The Stones have returned with a flurry, bringing with them Love You Live, the long-awaited live album, plans for a new studio LP and an American tour next year, yet another Canadian controversy and a spate of Jagger pronouncements on other subjects.

But first, along with the appetizers, Jagger wants to get the new album out of the way.

"A lot of alien journalists have said to me," he says, " 'Oh, you just did this live album 'cause it's the last album in your contract or something.' I mean, wow, I worked harder on this album than I do on a studio album. I'm not boasting or anything, but I did and Keith did work harder mainly because it's a double album. It was not in any way a throwaway thing. It was really important, 'cause we had made only one really live album before [Get Yer Ya-Ya's Out], so this one had to be good. I mean people have annoyed me a bit by intimating that it's the last album. Jesus Christ. Nine months of listening to the Rolling Stones is not my idea of heaven."

With chopsticks waving in the air for emphasis, he buries his nose in the menu: "Got to do a radio interview in an hour. I just got back from England and I did a week of interviews: 'What do you think of punk rock? Who are you fuckin'?' Da-da-da-da-da. I did that for six people a day for five days. They all ask the same thing – in different languages. The Japanese said, 'What do you think of love?' I said, 'Oh, you mean who am I goin' to bed with? My wife, of course.'"

The Stones had listened to about eighty hours of live shows before picking material from Paris in 1976 and Toronto in 1977. Some of the songs, I comment, sound completely different from the versions done during the 1975 Tour of the Americas.

"Different from what?"

Well, "Tumbling Dice" in Paris almost becomes a gospel song.

"Oh yeah, it does. You see, we've got so many ways of doing 'Tumbling Dice' – I mean, which one do you pick? And we decided to go with the latest shows rather than the American ones because I just preferred to put out the things we recorded later, rather than earlier. I mean, I did listen to things we did in 1973 and I contemplated at one point – I'm not sure if the rest of the band contemplated – but I contemplated putting on a version of 'Angie' which had Mick Taylor on it, 'cause it was so good, you know. But we decided to just keep it to the most recent stuff, which I think is a decent approach.

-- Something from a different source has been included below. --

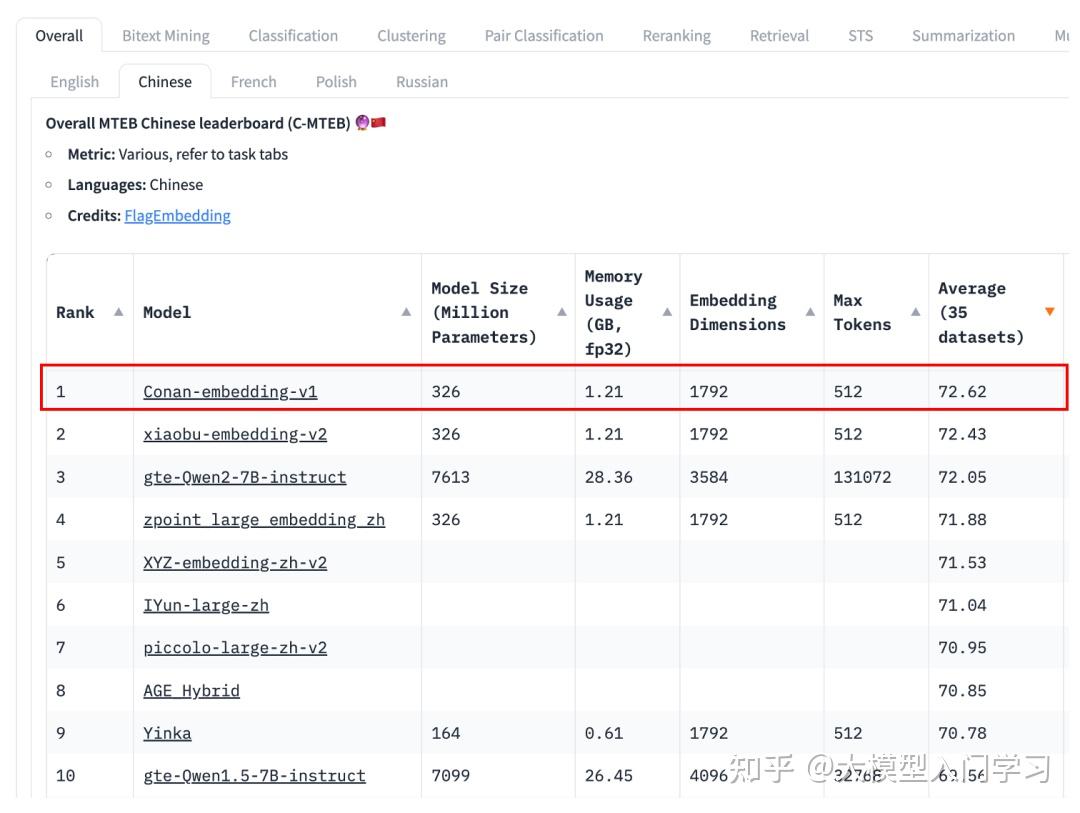Switch to the Retrieval tab
Viewport: 1080px width, 813px height.
[x=779, y=35]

"What we tried to do is make the sides have to stand up on their own. I mean, 'cause people aren't going to pay a hell of a lot for a live album. So each side should stand on its own, have a pacing just like the show has a pacing."

I mention that there is a moment before the encore – "Sympathy for the Devil" – when what sound like gunshots are heard. That was, I assume, a very deliberate inclusion that gives the song a very menacing tone.

Jagger smiles: "Oh, that was just on the tape. Cherry bombs goin' off."

But it sounds as if the explosions were mixed way up on the album.

Jagger smiles widely: "I maybe turned it up a little. Are you ready to order?"

After the next studio album (tentatively to be recorded in Paris starting in October), what will the Stones' plans be?

"Oh, there are definite tour plans. We haven't booked the halls, I mean one doesn't book the halls yet. We hope to tour the U.S. in the spring, when the studio album's out, and then I'd like to tour Australia and Japan."

But, I remind him, the Stones' lead guitar player and co-writer is going to trial in Toronto in December.

"Oh well" – another wave of the chopsticks – "it rests obviously on the fact that Keith will still be roaming the streets of New York as he is at the moment. I think one's gotta be positive and you've got to hope positively that Keith gets off. Apart from that, everything is hypothetical. I can hypothesize about it forever but I mean that I'm just taking it that Keith will be a free man and free to do what he's paid to do."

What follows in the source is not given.